[WHAT YOU ARE ASKED TO DO] Extract the complete listing and repeat it word for word.

[EXTRACTED ENTRIES]
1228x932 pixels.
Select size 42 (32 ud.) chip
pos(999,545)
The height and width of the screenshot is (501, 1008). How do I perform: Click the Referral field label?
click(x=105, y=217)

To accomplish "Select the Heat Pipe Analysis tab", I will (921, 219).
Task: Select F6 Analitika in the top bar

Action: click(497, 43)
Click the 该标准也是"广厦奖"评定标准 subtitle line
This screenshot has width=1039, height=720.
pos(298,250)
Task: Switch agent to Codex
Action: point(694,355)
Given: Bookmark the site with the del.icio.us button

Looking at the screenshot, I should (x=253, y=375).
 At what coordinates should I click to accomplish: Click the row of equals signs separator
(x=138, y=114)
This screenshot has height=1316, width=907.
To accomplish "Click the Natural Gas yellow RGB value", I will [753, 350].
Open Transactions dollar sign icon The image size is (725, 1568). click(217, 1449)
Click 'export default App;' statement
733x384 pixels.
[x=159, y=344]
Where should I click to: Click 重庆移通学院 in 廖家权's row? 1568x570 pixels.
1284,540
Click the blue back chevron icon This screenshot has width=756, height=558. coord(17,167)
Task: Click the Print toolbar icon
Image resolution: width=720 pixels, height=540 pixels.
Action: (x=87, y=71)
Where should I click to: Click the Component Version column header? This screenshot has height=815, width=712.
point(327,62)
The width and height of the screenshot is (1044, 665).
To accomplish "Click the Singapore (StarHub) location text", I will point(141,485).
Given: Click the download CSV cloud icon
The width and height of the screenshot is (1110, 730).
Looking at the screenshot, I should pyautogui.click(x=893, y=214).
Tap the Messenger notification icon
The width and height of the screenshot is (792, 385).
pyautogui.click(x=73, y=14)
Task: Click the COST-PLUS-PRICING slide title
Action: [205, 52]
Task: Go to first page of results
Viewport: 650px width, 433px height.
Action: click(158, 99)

[PROBLEM SOLUTION]
1228x932 pixels.
Select size 42 (32 ud.) chip
pos(999,545)
The height and width of the screenshot is (501, 1008). How do I perform: Click the Referral field label?
click(x=105, y=217)

To accomplish "Select the Heat Pipe Analysis tab", I will (921, 219).
Task: Select F6 Analitika in the top bar

Action: click(497, 43)
Click the 该标准也是"广厦奖"评定标准 subtitle line
This screenshot has width=1039, height=720.
pos(298,250)
Task: Switch agent to Codex
Action: point(694,355)
Given: Bookmark the site with the del.icio.us button

Looking at the screenshot, I should (x=253, y=375).
 At what coordinates should I click to accomplish: Click the row of equals signs separator
(x=138, y=114)
This screenshot has height=1316, width=907.
To accomplish "Click the Natural Gas yellow RGB value", I will [753, 350].
Open Transactions dollar sign icon The image size is (725, 1568). click(217, 1449)
Click 'export default App;' statement
733x384 pixels.
[x=159, y=344]
Where should I click to: Click 重庆移通学院 in 廖家权's row? 1568x570 pixels.
1284,540
Click the blue back chevron icon This screenshot has width=756, height=558. coord(17,167)
Task: Click the Print toolbar icon
Image resolution: width=720 pixels, height=540 pixels.
Action: (x=87, y=71)
Where should I click to: Click the Component Version column header? This screenshot has height=815, width=712.
point(327,62)
The width and height of the screenshot is (1044, 665).
To accomplish "Click the Singapore (StarHub) location text", I will point(141,485).
Given: Click the download CSV cloud icon
The width and height of the screenshot is (1110, 730).
Looking at the screenshot, I should pyautogui.click(x=893, y=214).
Tap the Messenger notification icon
The width and height of the screenshot is (792, 385).
pyautogui.click(x=73, y=14)
Task: Click the COST-PLUS-PRICING slide title
Action: [205, 52]
Task: Go to first page of results
Viewport: 650px width, 433px height.
Action: click(158, 99)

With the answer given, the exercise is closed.